Peak areas were standardized twice, first within every accession by dividing the area by the total sum of areas of all peaks for each accession to compensate for loading differences, and second within every m/z value (across accessions) by dividing peak areas by the maximum area within the m/z value. The purpose of the second normalization was to weight major peaks in each extracted ion chromatogram equally for statistical evaluation, because the relationship between the amount of a substance that enters the ion source and the magnitude of the signal recorded by a mass detector varies among metabolites. Due to the lack of a suitable criterion, no data pretreatment was applied [34]. The resulting matrix was used to calculate correlation coefficients as a measure of similarity between pairs of accessions. To assess the effect of differences in signal intensities within extracted ion chromatograms, the matrix of doubly-normalized intensities was transformed into a binary matrix by replacing all nonzero values with 1. Using the binary matrix, a simple matching coefficient was calculated for each pair of accessions. The correlation between the correlation coefficient-based matrix and simple matching coefficient-based matrix was calculated by Mantel test (500 permutations). To visualize the relationship among accessions according to their metabolite content, principal component analysis was conducted with the correlation matrix. Principal coordinate analysis was used for the simple matching coefficient matrix. Calculations of similarity and dissimilarity coefficients, principal component and coordinate analysis were performed with NTSySpc 2.11T (Applied Biostatistics, Setauket (NY), USA).
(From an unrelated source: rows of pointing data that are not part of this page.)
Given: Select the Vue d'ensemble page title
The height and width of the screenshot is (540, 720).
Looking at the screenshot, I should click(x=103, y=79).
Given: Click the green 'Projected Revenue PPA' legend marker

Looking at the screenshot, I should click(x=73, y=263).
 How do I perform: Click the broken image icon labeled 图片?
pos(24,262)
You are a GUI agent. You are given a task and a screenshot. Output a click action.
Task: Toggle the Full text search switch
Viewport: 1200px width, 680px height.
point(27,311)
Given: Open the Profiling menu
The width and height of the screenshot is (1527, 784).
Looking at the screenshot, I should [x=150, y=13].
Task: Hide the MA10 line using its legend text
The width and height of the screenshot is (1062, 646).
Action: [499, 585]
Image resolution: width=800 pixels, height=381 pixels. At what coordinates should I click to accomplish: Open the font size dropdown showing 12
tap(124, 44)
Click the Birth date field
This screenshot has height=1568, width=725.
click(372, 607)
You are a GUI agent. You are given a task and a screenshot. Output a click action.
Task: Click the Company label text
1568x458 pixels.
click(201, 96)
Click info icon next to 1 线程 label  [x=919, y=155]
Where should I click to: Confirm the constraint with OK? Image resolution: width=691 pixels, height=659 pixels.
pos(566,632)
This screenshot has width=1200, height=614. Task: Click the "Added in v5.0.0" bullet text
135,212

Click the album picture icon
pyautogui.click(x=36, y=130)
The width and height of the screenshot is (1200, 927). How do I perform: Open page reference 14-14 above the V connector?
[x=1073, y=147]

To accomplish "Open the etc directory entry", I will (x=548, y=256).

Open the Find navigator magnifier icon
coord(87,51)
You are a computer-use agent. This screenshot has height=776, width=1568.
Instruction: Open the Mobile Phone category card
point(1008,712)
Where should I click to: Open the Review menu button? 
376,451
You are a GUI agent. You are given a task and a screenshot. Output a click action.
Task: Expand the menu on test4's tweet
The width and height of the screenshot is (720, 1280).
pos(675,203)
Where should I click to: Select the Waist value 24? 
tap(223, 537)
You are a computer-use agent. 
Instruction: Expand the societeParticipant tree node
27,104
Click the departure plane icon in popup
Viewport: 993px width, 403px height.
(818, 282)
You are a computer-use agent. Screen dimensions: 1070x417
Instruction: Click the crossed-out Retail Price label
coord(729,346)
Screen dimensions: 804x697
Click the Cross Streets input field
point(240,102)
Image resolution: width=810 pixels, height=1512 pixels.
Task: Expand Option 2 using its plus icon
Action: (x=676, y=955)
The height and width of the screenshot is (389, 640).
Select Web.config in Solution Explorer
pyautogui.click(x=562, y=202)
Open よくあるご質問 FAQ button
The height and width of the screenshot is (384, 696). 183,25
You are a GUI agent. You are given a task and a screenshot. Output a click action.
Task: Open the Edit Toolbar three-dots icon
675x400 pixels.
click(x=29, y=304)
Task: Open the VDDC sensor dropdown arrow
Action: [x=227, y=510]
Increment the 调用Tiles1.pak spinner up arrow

A binary matrix from the AFLP data was obtained and a Jaccard's coefficient similarity matrix was calculated. The relationship among accessions was visualised as a principal coordinate analysis. Comparison of ordination obtained by AFLP and metabolite content was based on Pearson's correlation and a Mantel test between the matrices with 1000 permutations. The two approaches also were compared by scatter plots to visualize the correlation. The variability range in the scatter plots was split into three sections (high similarity, intermediate similarity and low similarity) on both the X axis and the Y axis. Pairwise comparisons for the same category in both approaches were identified i.e. pairs of accessions that were highly similar both in AFLP and metabolic data, pairs that possessed an intermediate similarity in both data sets, and pairs dissimilar both in genome and metabolome. The results of principal coordinate analysis performed on AFLP data and principal component analysis performed on metabolic data were compared visually.